- _Set problem_:
Starting with the line that contains "The image size is (1366, 768)." and continuing through the end of the records, swap "music icon" for "audio icon" and give back only those lines, otherwise unchanged. Omit the pictures.
--- start Records shown ---
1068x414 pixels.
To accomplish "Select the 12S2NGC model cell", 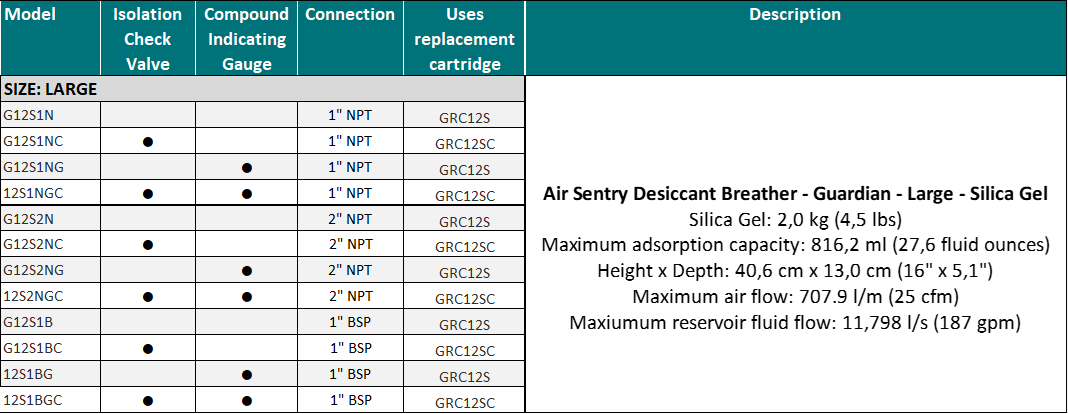I will point(33,297).
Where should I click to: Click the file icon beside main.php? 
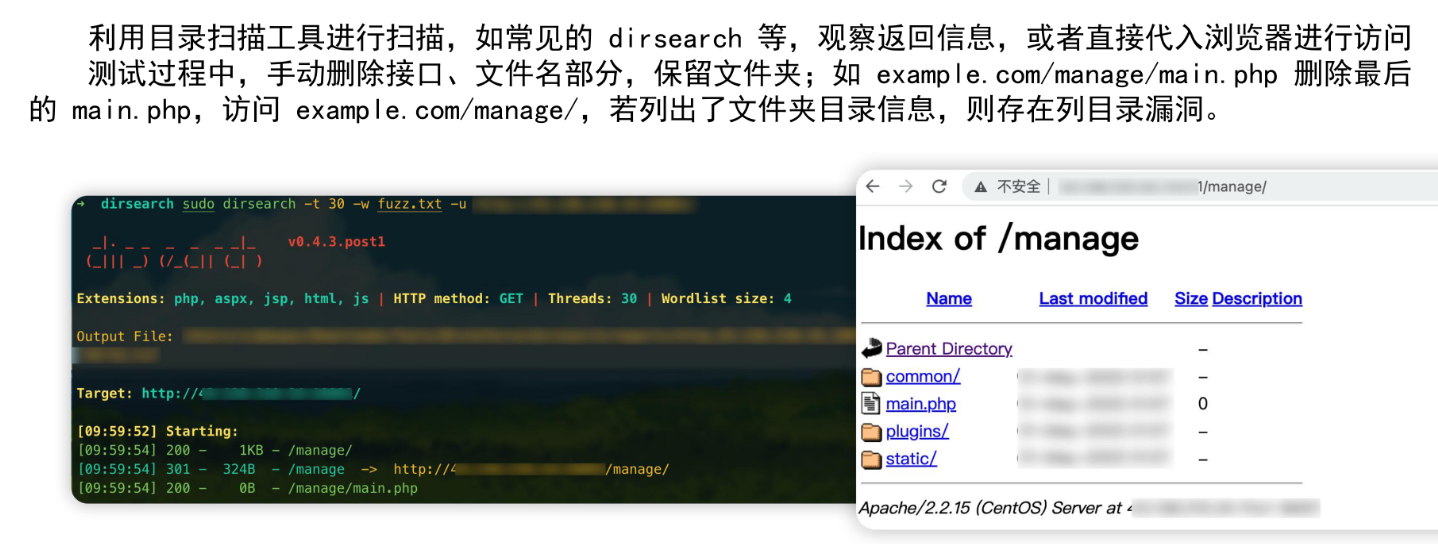click(871, 404)
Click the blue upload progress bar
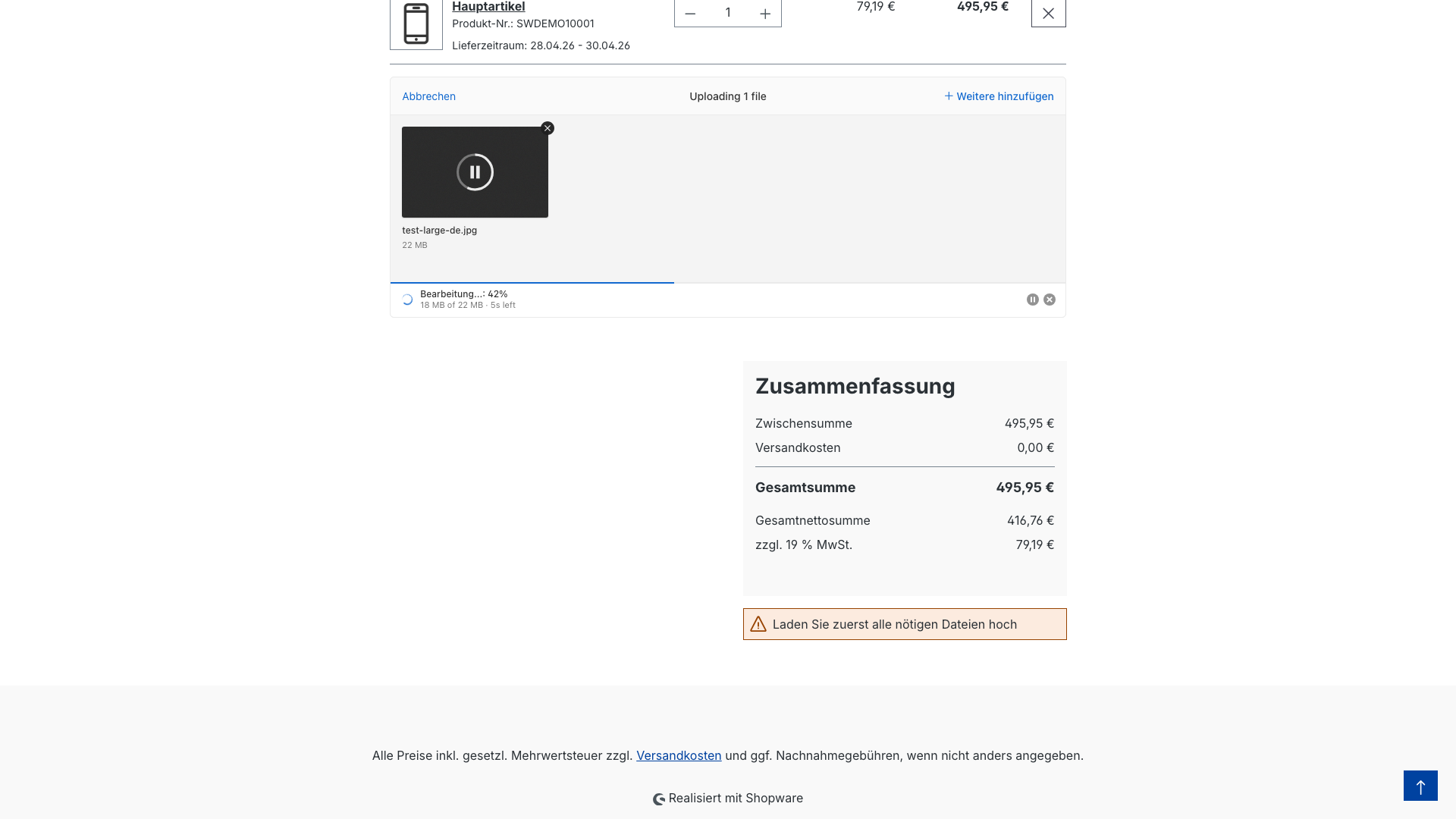 532,283
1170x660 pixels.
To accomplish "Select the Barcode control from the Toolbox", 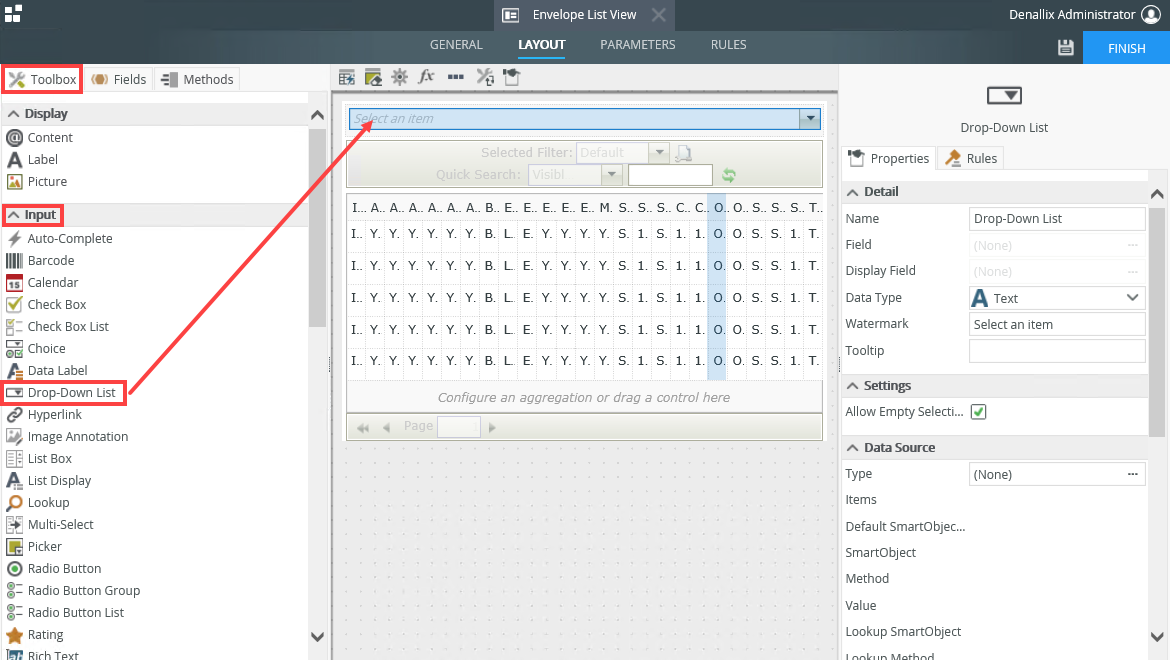I will click(50, 260).
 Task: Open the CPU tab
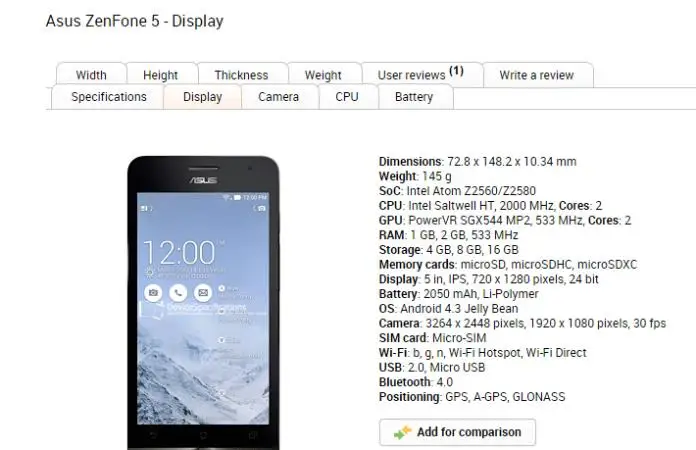tap(347, 97)
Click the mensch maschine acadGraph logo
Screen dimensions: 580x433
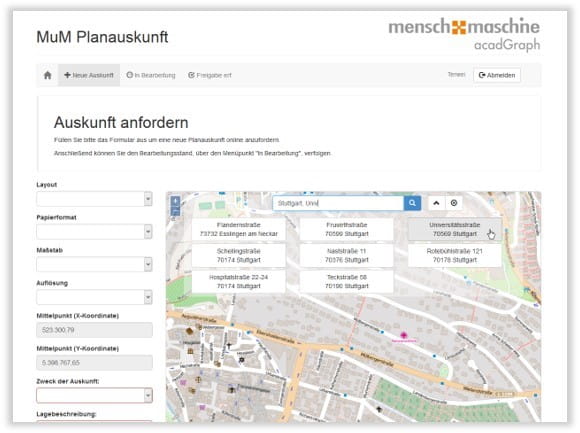pyautogui.click(x=464, y=34)
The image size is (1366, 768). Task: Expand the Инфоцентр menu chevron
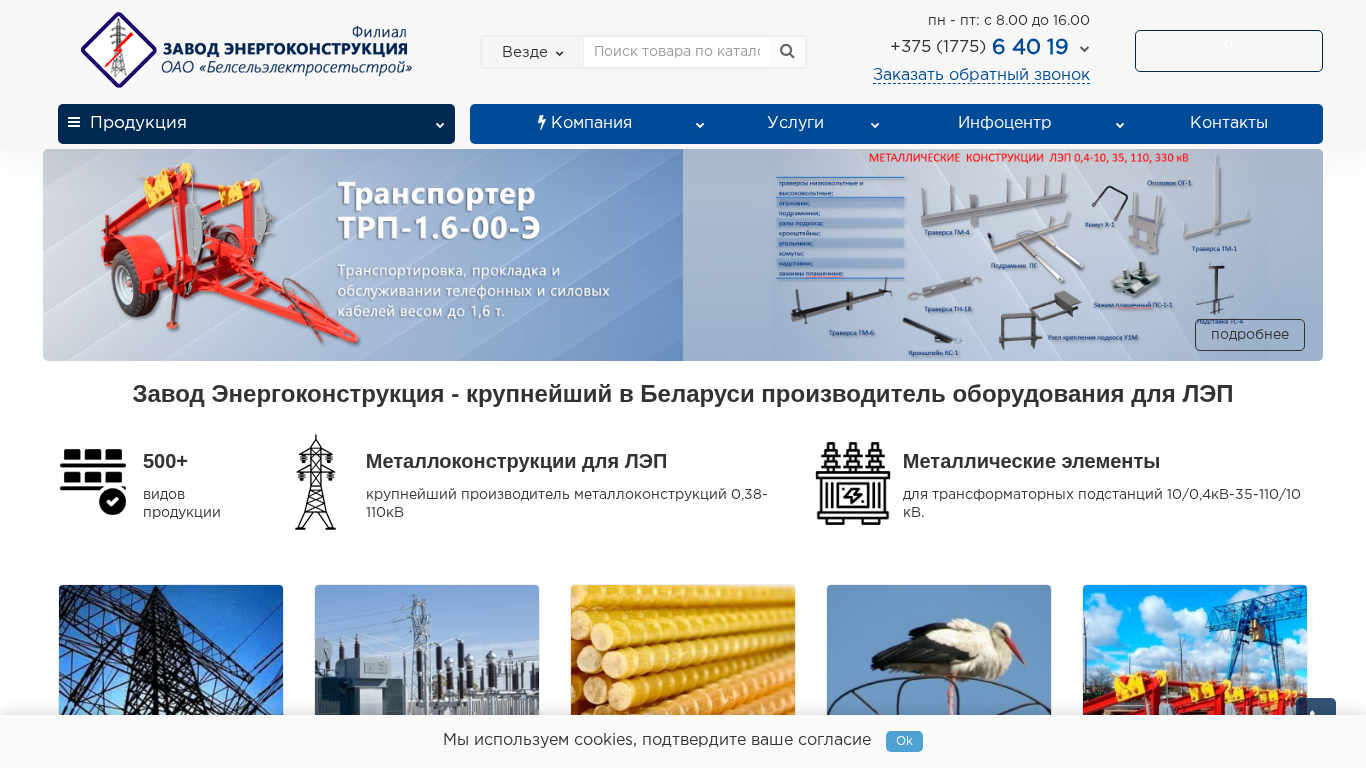point(1120,125)
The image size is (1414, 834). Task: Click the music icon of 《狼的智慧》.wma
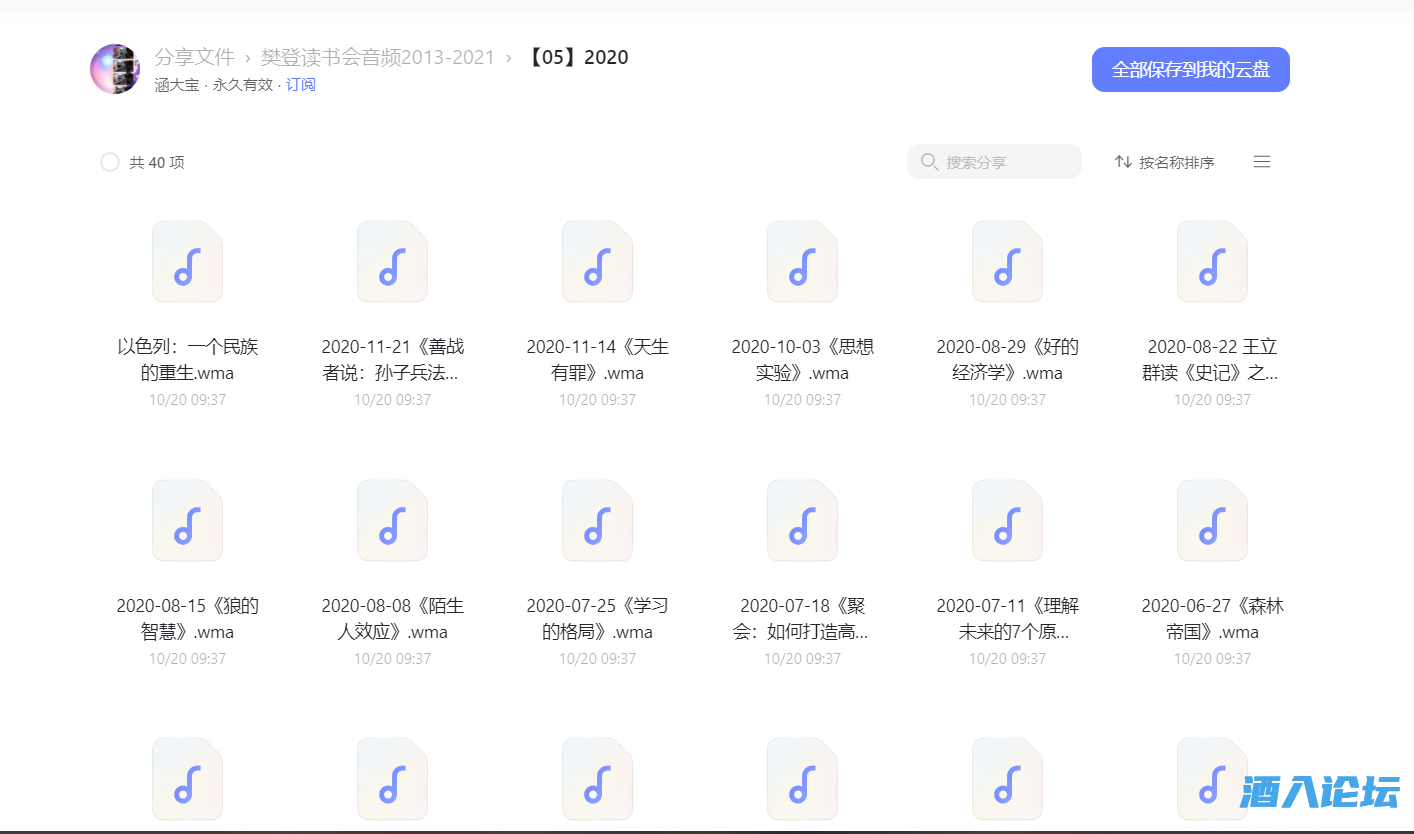[x=187, y=520]
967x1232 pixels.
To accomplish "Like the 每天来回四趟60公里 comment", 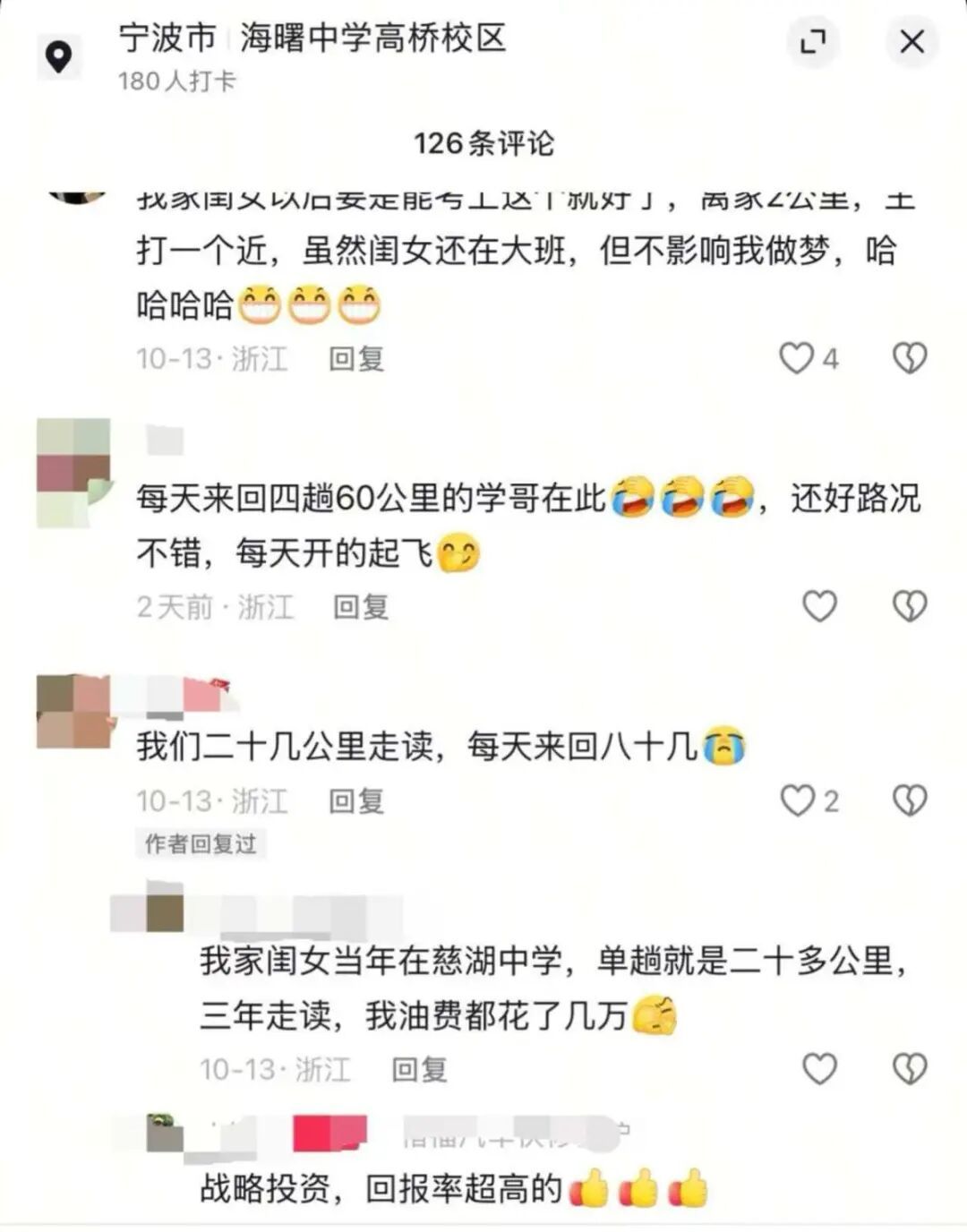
--- end Records shown ---
- _Solution to this task_:
The image size is (1366, 768). Task: Expand the Инфоцентр menu chevron
point(1120,125)
The image size is (1414, 834). Task: Click the audio icon of 《狼的智慧》.wma
[x=187, y=520]
967x1232 pixels.
To accomplish "Like the 每天来回四趟60公里 comment", 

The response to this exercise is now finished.